■ WHAT IS NEEDED ■
When the line with "Tag people with the person-tag icon" appears below, start repeating lines exactly, and keep going through the line with "Given: Open info icon for position 1668542991"; add nothing outside that span.

■ Dataset entries ■

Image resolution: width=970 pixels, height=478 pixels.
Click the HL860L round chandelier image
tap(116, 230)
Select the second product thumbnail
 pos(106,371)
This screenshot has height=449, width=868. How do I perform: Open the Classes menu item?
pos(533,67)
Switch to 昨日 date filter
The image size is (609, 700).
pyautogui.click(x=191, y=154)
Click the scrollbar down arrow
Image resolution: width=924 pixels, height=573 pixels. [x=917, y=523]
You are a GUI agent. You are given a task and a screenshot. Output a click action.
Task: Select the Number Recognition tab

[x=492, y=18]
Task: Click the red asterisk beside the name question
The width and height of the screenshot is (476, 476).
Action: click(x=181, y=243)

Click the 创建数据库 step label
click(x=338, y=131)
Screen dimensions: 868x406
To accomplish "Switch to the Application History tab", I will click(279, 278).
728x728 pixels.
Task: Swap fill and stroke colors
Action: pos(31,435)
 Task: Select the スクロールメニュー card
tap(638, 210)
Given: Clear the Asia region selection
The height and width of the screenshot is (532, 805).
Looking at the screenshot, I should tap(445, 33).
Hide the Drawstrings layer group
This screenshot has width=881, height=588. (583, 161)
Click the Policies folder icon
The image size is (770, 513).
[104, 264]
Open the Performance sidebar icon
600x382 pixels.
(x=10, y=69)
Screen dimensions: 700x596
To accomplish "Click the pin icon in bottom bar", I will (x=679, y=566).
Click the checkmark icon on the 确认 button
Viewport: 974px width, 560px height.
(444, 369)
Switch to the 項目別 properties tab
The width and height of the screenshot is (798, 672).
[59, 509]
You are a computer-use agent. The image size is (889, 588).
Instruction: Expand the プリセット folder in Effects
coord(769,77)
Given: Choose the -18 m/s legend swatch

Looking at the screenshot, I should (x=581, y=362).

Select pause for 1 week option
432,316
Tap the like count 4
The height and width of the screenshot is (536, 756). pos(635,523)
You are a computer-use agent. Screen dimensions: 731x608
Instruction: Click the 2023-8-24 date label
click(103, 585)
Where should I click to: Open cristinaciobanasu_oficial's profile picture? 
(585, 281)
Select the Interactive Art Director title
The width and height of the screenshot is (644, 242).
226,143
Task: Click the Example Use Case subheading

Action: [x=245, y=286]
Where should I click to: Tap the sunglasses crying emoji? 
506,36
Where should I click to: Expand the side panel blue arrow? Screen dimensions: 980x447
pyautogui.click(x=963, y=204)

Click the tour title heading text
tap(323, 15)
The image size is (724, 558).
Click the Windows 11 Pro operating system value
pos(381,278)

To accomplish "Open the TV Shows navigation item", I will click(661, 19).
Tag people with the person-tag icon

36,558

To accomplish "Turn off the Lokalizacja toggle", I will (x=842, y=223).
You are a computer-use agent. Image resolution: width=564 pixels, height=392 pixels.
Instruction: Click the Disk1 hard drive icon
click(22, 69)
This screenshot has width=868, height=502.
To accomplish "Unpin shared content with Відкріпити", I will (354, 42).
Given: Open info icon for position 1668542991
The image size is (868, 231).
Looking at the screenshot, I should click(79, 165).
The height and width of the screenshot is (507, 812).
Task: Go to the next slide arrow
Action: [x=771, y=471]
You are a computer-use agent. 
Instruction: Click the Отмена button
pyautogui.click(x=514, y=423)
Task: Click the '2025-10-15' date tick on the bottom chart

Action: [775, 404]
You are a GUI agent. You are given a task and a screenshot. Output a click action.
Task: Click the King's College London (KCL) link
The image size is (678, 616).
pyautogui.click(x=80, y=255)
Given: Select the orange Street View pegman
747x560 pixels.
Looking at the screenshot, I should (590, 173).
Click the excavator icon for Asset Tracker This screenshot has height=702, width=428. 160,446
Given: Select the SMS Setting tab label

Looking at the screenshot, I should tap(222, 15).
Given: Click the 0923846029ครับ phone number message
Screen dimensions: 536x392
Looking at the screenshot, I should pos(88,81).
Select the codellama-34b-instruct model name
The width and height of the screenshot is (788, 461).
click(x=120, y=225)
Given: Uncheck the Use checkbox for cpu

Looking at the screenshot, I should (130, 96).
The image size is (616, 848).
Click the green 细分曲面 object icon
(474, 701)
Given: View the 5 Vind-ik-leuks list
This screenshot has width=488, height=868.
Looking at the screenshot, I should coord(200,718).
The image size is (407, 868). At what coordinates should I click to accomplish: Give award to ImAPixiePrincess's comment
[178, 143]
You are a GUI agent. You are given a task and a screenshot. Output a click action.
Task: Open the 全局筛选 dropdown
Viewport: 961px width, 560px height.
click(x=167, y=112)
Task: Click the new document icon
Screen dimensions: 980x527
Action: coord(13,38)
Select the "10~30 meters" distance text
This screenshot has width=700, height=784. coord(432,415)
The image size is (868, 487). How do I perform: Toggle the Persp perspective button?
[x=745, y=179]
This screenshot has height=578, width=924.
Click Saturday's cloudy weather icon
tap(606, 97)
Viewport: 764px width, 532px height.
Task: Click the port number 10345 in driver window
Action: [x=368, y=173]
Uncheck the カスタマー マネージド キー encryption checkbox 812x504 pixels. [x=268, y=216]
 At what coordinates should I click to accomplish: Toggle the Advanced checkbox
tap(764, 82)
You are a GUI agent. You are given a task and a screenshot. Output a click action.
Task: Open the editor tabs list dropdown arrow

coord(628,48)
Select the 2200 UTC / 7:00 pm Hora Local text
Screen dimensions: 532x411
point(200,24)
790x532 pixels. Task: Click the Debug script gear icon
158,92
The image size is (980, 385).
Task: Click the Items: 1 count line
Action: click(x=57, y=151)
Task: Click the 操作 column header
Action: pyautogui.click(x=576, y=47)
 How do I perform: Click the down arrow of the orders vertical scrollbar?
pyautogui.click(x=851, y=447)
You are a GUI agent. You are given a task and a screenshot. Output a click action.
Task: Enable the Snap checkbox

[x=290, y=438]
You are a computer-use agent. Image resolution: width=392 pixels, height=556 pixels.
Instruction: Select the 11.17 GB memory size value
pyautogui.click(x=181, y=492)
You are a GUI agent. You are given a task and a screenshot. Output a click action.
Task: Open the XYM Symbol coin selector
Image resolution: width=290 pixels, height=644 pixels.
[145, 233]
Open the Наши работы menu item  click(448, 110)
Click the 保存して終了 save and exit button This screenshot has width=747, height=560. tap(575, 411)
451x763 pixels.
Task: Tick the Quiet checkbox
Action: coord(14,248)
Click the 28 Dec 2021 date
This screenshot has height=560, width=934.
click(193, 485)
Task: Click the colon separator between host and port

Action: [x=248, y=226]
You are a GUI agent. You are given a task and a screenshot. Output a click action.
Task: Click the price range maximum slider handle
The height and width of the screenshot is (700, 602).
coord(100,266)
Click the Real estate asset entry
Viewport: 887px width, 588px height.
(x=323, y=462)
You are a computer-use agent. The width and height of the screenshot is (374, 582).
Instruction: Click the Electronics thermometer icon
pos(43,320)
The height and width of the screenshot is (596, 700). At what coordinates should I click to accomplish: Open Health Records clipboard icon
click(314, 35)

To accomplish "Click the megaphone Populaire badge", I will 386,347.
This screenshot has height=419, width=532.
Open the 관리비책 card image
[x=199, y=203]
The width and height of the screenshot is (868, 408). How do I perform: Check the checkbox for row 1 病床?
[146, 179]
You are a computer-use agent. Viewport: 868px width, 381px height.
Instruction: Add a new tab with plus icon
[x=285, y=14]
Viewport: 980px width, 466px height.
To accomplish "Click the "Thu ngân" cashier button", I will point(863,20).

■ SOLUTION TO THE PROBLEM ■
Tag people with the person-tag icon

36,558

To accomplish "Turn off the Lokalizacja toggle", I will (x=842, y=223).
You are a computer-use agent. Image resolution: width=564 pixels, height=392 pixels.
Instruction: Click the Disk1 hard drive icon
click(22, 69)
This screenshot has width=868, height=502.
To accomplish "Unpin shared content with Відкріпити", I will (354, 42).
Given: Open info icon for position 1668542991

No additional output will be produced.